Enock liked learning, but he wasn’t looking forward to school. His school wasn’t a happy place. The teacher didn’t seem to enjoy being there, and every day seemed dull, like an aging building.
One day Enock’s mother surprised him and said, “Father and I have decided to send you to a different school this year. It’s a good school, and I think you’ll do well there.” Enock listened with growing excitement as Mother explained that the school was at the Adventist university, about 20 minutes from the family’s farm. Enock had seen the university and marveled at its strong buildings and masses of students.
“But the university is a long way away,” he said quietly. “How will I get there?” Mother told him that he could take a motorcycle taxi to school.
Other questions crowded Enock’s thoughts, questions he knew his mother couldn’t answer. Will the teacher like me? Will the other children be friendly?
Mother sensed Enock’s concern and told him that she had visited the school and had met his teacher. “She’s a good teacher,” Mother said. “You’ll like her. And the children seem to enjoy their studies. I know you’ll like it there.”
Enock’s excitement grew. At last the day arrived. He dressed in his new blue shirt and pulled his maroon sweater over his head. It was time to start a new adventure in a new school. He rode the motorcycle taxi to the gate of the Adventist university and paid the driver. Then he followed some children through the gate and across the university campus to the little elementary school on a grassy hillside near the edge of campus. The school building looks shiny in the bright African sunshine.
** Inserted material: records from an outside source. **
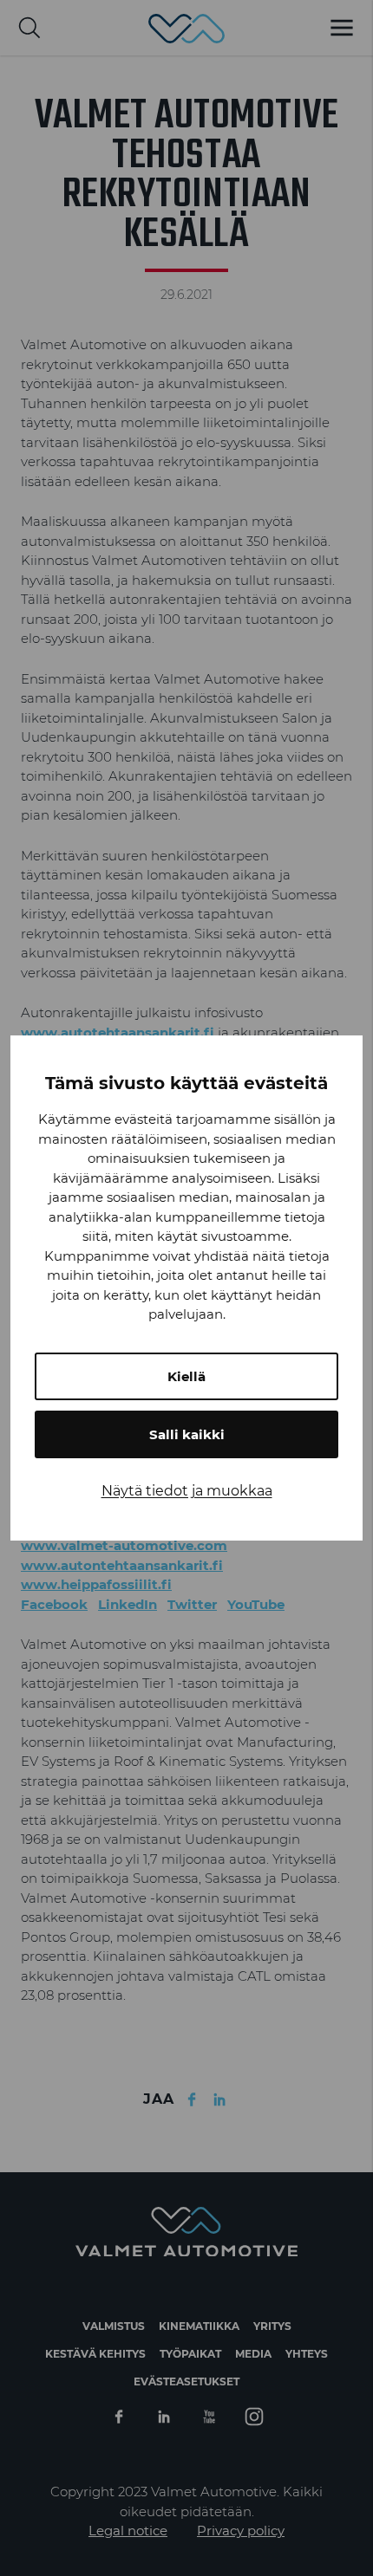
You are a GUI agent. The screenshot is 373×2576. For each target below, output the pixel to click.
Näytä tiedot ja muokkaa (186, 1491)
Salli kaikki (187, 1434)
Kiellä (186, 1376)
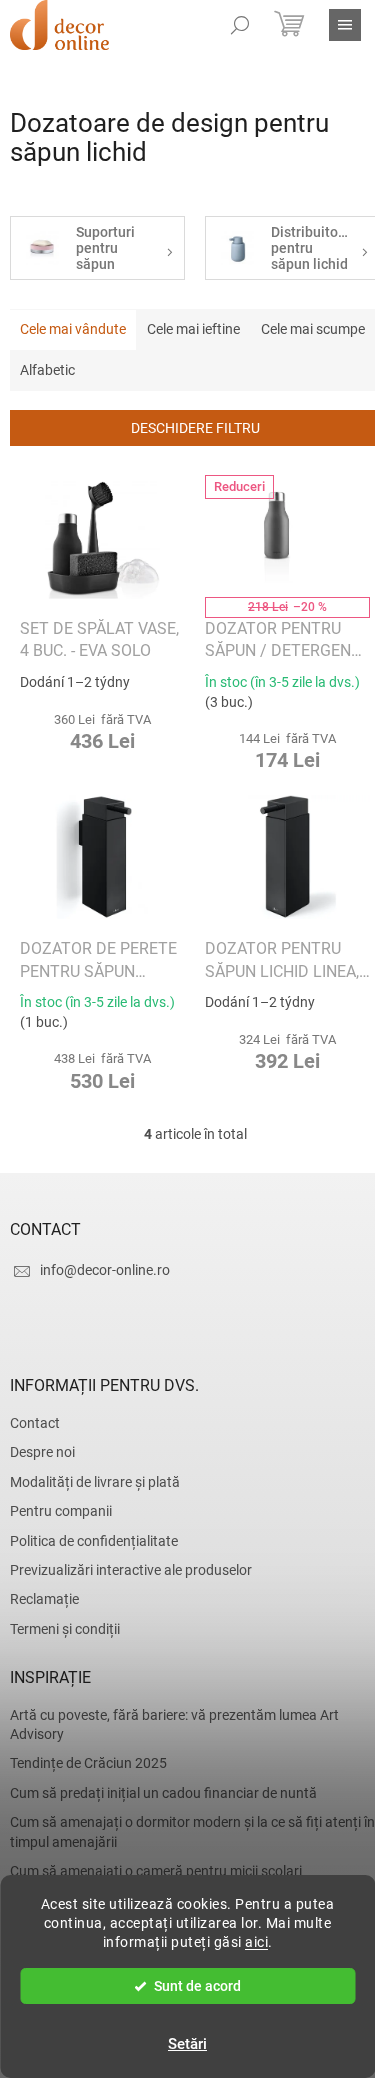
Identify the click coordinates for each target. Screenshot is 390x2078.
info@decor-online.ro (105, 1270)
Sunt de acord (197, 1986)
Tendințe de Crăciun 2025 (88, 1763)
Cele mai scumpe (313, 329)
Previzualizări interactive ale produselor (131, 1570)
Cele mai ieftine (193, 329)
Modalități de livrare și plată (95, 1482)
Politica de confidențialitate (94, 1541)
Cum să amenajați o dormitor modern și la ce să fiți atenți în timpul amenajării (192, 1831)
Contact (35, 1423)
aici (256, 1942)
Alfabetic (47, 370)
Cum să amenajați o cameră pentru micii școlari (156, 1871)
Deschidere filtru (195, 428)
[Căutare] (240, 25)
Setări (187, 2044)
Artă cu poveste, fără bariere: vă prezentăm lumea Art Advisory (174, 1724)
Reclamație (44, 1599)
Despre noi (42, 1452)
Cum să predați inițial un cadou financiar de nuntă (163, 1793)
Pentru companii (61, 1511)
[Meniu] (345, 25)
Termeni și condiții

Children played tag on the hill, laughing and giggling.
Then Enock recognized his little cousin running toward him. “Hey!” the boy called to Enock. “Are you going to my school this year?” The boy’s smile stretched across his face. He grabbed Enock’s hand and pulled him toward the school building. Along the way he stopped and introduced Enock to several other children.
“Wow,” Enock finally said. “Do you know everyone here?”
“Almost!” his little cousin answered.
The school’s principal, a smiling woman in a red dress, walked toward Enock. “Welcome to Baraton School,” she said. “Let me walk you to your class.”
The woman stepped to the door of one of the classrooms and introduced Enock to the teacher. The teacher smiled at him and pointed to an empty desk. “Welcome,” she said. “Class, this is Enock.”
“Good morning, Enock,” the children said in unison. A smile crept across Enock’s face as he sat down. Wow, he thought. This is going to be a great year!
Enock couldn’t wait to tell his mom and dad about his new school. “Hi, Mom!” Enock called as he ran from the dusty road to the garden where his mother was picking vegetables for dinner. “I love my new school! My teacher is so nice, and the kids in my school are great!”
Enock’s mother stood up and smiled. “I’m happy, son,” she said. “The Adventist school is a good school.”
Enock loves to tell his friends about his new school. “I’m learning so much there,” he says with a smile. “This school has helped me so much. I’ve learned a lot about Jesus and even learned about the Sabbath. I would like to go to Sabbath School one day, but there isn’t a church near my home.
“I’m glad I’m at a school where I can learn to be a good citizen and a good follower of Jesus.”
Boys and girls, this quarter part of our Thirteenth Sabbath Offering will help build a new classroom block at Enock’s school so that more students can study in a glad school and learn about Jesus.